- The $1.7 billion pledge to support Indigenous peoples and local communities’ land rights made at the 2021 U.N. climate conference has been met one year ahead of schedule.
- Sources told Mongabay that the pledge led to an increase in funding for Indigenous peoples and local communities’ tenure and guardianship, but direct funding to these groups still remained low.
- The pledge succeeded in meeting its goals thanks to the continuous coordination between donors, said stakeholders, and funding patterns shifted over the years to increase direct funding to Indigenous peoples and local communities, as well as to groups in Asia.
- Stakeholders said future pledges must involve early and consistent dialogue with communities, support for the rights of forest defenders, simplified processes and reduced administrative barriers for more direct funding, as well as greater inclusion of women and youth.
Four years after several governments and private funders pledged $1.7 billion at the COP26 U.N. climate summit to support the land tenure rights of Indigenous and local communities, funders have announced that the pledge has surpassed its original financial target one year ahead of schedule.
In light of this news, Mongabay spoke with several stakeholders to discuss what was accomplished, what worked and what didn’t, and the lessons learned.

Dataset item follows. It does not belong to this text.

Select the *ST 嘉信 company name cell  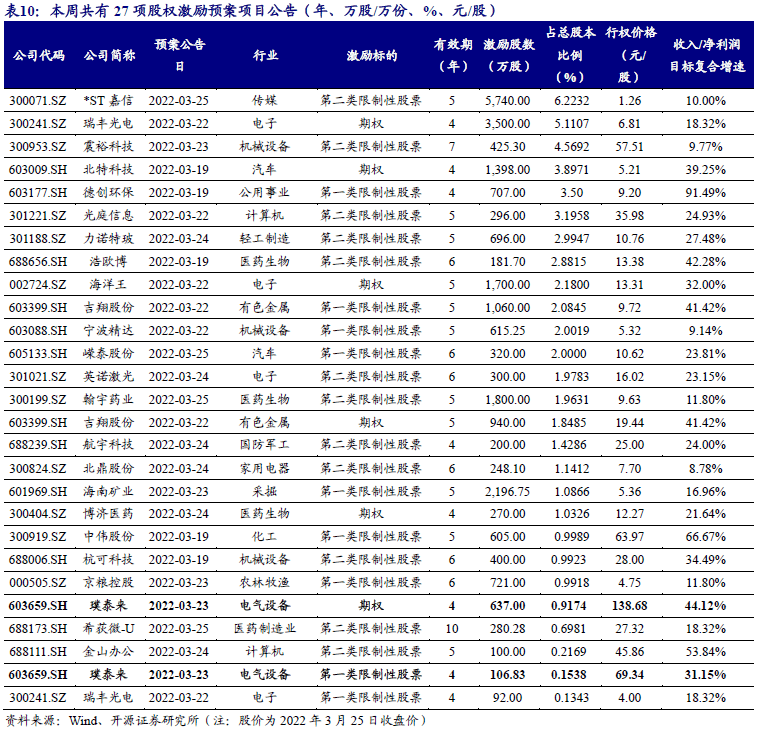[107, 101]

The COP26 Forest Tenure Pledge was launched in 2021 to help boost Indigenous and local community land tenure rights, following findings that less than 1% of climate finance was directed to projects supporting these groups’ tenure and forest management between 2011 and 2020. Rebeca Sandoval, a program officer at the Ford Foundation, one of several private funders that contributed to the pledge, told Mongabay over email that the pledge has accomplished its aims.
“It was meant to encourage members and the broader donor community to continuously prioritize the rights of Indigenous Peoples, Afro-descendants, and local communities in their funding agendas and strategies,” she said. “And that is what happened.”
While the share of direct support for Indigenous and local community organizations remains low, over the last four years, there has been a positive trend in overall direct funding to these groups and an increase in the number of local community organizations receiving direct funding, from 22 in 2021 to 112 in 2024, according to the latest report by the FTFG.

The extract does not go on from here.